Dust mitigation from inclined hydrophobic and hydrophilic surfaces under electrostatic repulsion

Dynamics of dust mitigation from inclined hydrophilic/hydrophobic glass surfaces are examined after introducing the electrostatic repulsion. Glass surfaces are hydrophobized via coating by functionalized nano-silica particles. An electronic circuit and electrostatic plate were constructed to create electrostatic force mitigating the dust particles from the surface. A high speed recording system is used to track and record the motion of the inflight particles repelled from the surfaces. Adhesion of dust on the hydrophilic/hydrophobic glasses is assessed using the atomic force microscopy technique. The surface of the samples is tilted to monitor the influence of surface tilting on: i) dynamics of the inflight particles, ii) dust mitigation rate, iii) and optical characteristics of surfaces prior and after particle repelling.
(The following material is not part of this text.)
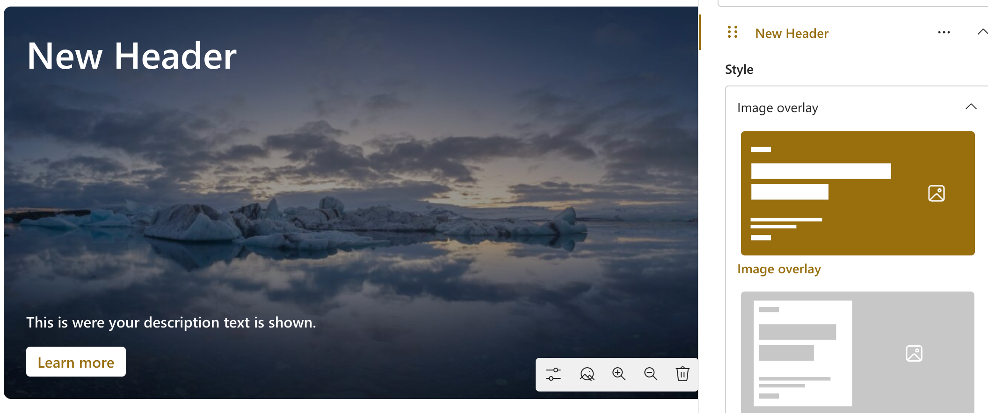988x413 pixels.
Task: Click the gold Image overlay caption label
Action: point(779,269)
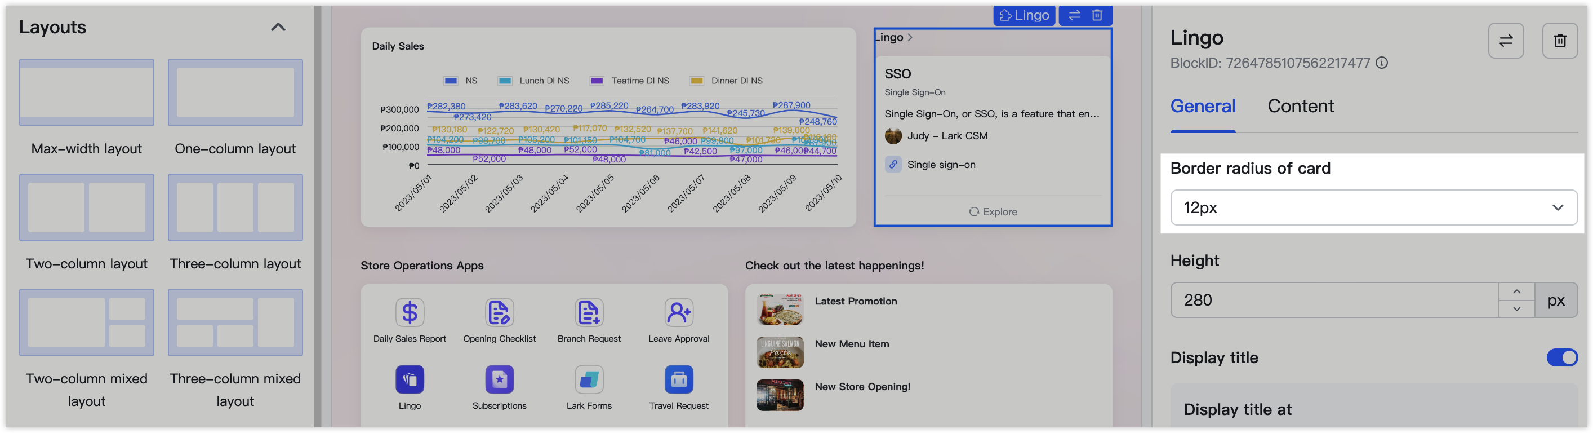
Task: Click the trash icon in the Lingo panel header
Action: click(1560, 41)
The findings reveal that hydrophobizing the sample surfaces reduces the particle adhesion on the sample surfaces and the force of adhesion remains larger for small particle (0.8 mu m) than that of the large size particle (10 mu m), which is because of the large interfacial force created between the low dimensional particles and the sample surface. The dust particle displacement alongside x, y, and x-axes increases for the hydrophobic surface onset of electrostatic excitation, which becomes more apparent for the tilted sample surfaces. Optical transmittance improves for the particle repelled from hydrophobic surfaces and it further improves as the surface tilting angle increases to 50 degrees.

Automated summary

This study examines the dynamics of dust mitigation from inclined hydrophilic/hydrophobic glass surfaces after introducing electrostatic repulsion. The findings suggest that hydrophobizing the surfaces reduces particle adhesion and the force of adhesion remains larger for smaller particles. Surface tilting influences the dynamics of inflight particles, dust mitigation rate, and optical characteristics of the surfaces.